Sod-Busting and Sage Grouse: Estimating Historical Impacts and Planning for the Future

Joseph Smith, Sharon Baruch-Mordo, Jeff Evans, David Naugle

Abstract


A conservation strategy for Greater sage grouse (Centrocercus urophasianus) in the Great Plains, where conversion of native rangeland to cropland is an accelerating agent of land use change, must anticipate impacts of future sod-busting on populations. We use resource selection functions (RSF) to estimate the scale and magnitude of the effect of sod-busting on the distribution of sage-grouse leks in the Great Plains Management Zone and estimate impacts of future cropland expansion. Active leks were used to develop a distribution envelope based on topographic and climatic variables from which random pseudo-absences were drawn to fit a used-available RSF. Models with proportion cropland at scales from 800 m to 8.5 km were compared using AICc to determine the most supported scale at which cropland influences lek occurrence. Finally, we develop a buildout scenario based on a cropland suitability model to estimate potential impacts of future sod-busting on known leks. Negative effects of cropland on lek occurrence were evident at all scales tested.
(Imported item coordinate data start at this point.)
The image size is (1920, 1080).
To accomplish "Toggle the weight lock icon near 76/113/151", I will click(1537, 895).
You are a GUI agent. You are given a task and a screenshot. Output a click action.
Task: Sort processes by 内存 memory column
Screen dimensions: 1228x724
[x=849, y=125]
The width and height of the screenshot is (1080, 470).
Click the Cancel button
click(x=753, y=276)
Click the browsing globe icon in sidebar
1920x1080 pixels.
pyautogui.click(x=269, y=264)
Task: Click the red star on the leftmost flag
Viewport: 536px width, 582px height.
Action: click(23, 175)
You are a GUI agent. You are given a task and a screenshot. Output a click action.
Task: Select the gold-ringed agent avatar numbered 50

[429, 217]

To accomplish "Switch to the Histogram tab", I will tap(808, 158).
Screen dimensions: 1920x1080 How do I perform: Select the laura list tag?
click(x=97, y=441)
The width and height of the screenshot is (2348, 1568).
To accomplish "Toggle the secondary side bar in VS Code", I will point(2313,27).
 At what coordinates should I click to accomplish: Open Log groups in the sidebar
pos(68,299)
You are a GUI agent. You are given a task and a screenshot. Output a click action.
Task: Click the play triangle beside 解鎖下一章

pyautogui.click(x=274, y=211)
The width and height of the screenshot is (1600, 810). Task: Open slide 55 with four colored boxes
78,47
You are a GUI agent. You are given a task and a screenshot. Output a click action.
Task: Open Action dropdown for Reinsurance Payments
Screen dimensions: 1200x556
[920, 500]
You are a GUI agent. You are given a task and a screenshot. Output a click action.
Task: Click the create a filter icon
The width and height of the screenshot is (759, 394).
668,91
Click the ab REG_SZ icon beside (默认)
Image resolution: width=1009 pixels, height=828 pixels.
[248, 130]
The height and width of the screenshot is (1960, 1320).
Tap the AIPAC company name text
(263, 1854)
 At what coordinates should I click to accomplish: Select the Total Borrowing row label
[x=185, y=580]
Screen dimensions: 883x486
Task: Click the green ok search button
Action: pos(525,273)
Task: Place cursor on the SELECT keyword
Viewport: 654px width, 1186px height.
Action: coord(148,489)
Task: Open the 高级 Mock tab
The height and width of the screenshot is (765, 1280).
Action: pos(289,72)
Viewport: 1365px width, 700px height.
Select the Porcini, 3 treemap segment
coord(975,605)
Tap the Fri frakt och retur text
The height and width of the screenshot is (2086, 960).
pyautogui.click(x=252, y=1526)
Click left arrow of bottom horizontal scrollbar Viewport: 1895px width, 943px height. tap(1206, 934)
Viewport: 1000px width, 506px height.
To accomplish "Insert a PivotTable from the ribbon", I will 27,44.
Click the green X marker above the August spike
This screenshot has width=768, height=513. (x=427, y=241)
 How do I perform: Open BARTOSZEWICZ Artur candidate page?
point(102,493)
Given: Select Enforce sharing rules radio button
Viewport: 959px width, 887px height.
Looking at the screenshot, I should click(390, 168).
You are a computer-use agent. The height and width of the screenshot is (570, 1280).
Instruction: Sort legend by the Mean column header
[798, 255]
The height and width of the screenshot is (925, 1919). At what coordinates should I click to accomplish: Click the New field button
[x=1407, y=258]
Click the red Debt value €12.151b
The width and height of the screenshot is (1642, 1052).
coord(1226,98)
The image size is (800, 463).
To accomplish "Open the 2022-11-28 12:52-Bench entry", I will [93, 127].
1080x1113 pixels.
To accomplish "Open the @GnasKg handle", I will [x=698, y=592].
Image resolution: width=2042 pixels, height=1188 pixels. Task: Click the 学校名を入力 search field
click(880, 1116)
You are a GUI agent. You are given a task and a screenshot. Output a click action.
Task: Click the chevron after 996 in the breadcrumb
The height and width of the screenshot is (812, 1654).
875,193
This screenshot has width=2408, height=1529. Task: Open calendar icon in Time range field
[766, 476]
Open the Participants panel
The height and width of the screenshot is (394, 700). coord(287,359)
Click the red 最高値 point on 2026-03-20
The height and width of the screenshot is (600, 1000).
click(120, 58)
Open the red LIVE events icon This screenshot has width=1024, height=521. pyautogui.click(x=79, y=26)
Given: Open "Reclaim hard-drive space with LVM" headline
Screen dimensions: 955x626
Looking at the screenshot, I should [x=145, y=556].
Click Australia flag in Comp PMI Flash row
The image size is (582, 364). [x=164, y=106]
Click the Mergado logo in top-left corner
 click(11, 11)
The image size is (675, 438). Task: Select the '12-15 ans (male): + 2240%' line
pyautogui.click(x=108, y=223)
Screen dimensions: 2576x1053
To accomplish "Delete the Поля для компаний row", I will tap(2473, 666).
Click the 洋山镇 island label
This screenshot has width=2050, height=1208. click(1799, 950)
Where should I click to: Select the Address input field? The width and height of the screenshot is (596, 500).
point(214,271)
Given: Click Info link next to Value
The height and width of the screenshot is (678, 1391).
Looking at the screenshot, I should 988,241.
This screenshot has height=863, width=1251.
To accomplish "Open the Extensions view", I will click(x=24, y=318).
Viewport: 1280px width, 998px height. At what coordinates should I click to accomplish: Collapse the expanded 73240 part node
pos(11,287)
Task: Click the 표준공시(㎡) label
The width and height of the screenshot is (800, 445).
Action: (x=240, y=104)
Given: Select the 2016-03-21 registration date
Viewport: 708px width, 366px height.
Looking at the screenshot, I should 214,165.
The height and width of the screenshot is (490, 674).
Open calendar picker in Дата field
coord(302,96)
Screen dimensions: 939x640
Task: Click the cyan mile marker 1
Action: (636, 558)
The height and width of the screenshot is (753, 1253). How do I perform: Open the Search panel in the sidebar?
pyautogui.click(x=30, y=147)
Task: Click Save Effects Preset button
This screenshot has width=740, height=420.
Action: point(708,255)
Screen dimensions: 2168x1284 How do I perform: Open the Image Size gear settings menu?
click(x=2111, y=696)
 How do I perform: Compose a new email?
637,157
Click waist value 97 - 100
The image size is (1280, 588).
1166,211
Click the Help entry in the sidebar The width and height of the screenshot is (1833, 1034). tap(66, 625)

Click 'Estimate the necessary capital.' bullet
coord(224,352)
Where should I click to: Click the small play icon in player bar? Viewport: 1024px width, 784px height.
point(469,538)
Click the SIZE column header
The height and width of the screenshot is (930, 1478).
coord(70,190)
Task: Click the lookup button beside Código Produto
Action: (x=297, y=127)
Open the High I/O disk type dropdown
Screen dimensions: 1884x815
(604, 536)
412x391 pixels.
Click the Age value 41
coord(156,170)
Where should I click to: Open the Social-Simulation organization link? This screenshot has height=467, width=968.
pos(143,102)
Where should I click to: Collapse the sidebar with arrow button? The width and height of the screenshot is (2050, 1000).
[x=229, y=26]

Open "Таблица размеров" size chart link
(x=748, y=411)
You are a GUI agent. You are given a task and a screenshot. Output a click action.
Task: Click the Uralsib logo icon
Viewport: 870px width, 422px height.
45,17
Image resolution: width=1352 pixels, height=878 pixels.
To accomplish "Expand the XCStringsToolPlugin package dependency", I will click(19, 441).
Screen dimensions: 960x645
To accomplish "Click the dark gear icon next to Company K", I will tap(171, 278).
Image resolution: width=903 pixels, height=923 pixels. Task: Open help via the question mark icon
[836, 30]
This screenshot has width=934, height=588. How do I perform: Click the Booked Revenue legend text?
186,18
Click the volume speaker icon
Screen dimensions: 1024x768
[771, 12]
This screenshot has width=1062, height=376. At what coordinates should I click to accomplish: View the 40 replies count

The 6.4 km scale was most supported, and impacts were severe, with the relative probability of lek occurrence falling by 50% when about 20 percent of the landscape within 6.4 km was in cropland. These results, which highlight the large scale and magnitude of impacts of cropland on sage grouse populations, are needed to evaluate the potential contribution of conservation easements and land-use policy to local and range-wide sage-grouse conservation goals. Population-level benefits of targeted conservation implementation are explored.